One of the great advantages of having a SMSF is that the fund is able to buy your business premises, and then lease the property to yourself (or the entity that conducts your business).  

If you (or a company or trust that you control) already own your business premises, you can sell the property to your SMSF – but only after obtaining professional advice & following the rules.

Today’s article is not about how the SMSF buys the property – we are talking about how the SMSF leases the property to a related party.  In essence, you follow the same rules that you would follow if you were leasing the property to any member of the public.

This is not an occasion to save costs by cutting corners.  Any cost saving could end up being expensive and painful.

The Leasing Rules:

  1. A market rate of rent to be paid
  2. A written lease to be in place
  3. Rent to be paid in accordance with the lease terms
  4. If rent isn’t paid, the SMSF to enforce the terms of the lease

Some SMSF Trustees don’t pay enough attention to these rules.  If you don’t, the SMSF Auditor may have to take action – an experience to avoid!

It is “understandable” (but absolutely no excuse) that where you control both the Landlord and the Tenant, you might not treat the Lease paperwork with the same degree of care and attention.

What to do?

1.  Market rent to be paid

A market rate of rent must be paid by the Tenant to the SMSF.   You can’t decide what the market rental should be.  You need to obtain an independent assessment of the rent from someone capable, experienced and familiar with the market.  In other words, you need a written valuation from a Valuer or a written market appraisal from a real estate agent.

The amount of rent must be reviewed every year to ensure that the current market rent is paid each and every year.  It is not a set and forget scenario.
□ □ □
Work to complete:
1 – Write out the SMSF leasing article starting with "One of the great" and going on through "conducts your business).", swapping "great advantages" for "key benefits".
2 – According to the SMSF leasing article, how often must the amount of rent be reviewed?

Data lines:
□ □ □
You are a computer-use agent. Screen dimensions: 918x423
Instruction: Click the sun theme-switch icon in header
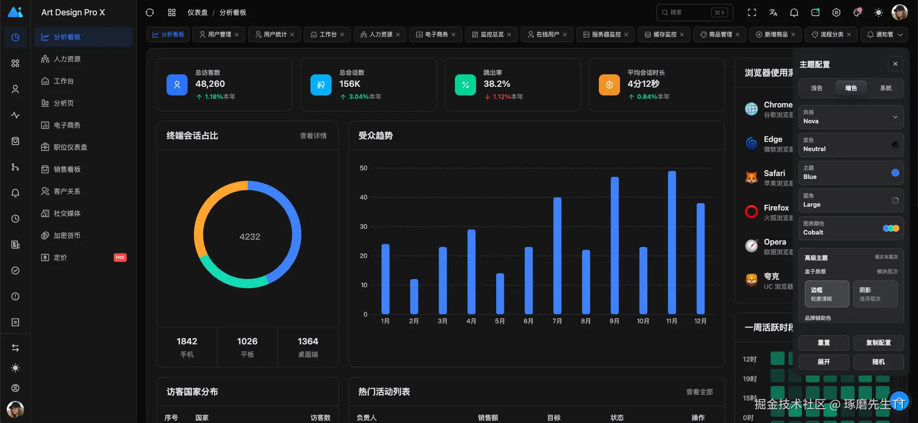pos(879,12)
□ □ □
Set of answers:
1 –
One of the key benefits of having a SMSF is that the fund is able to buy your business premises, and then lease the property to yourself (or the entity that conducts your business).

2 – Every year.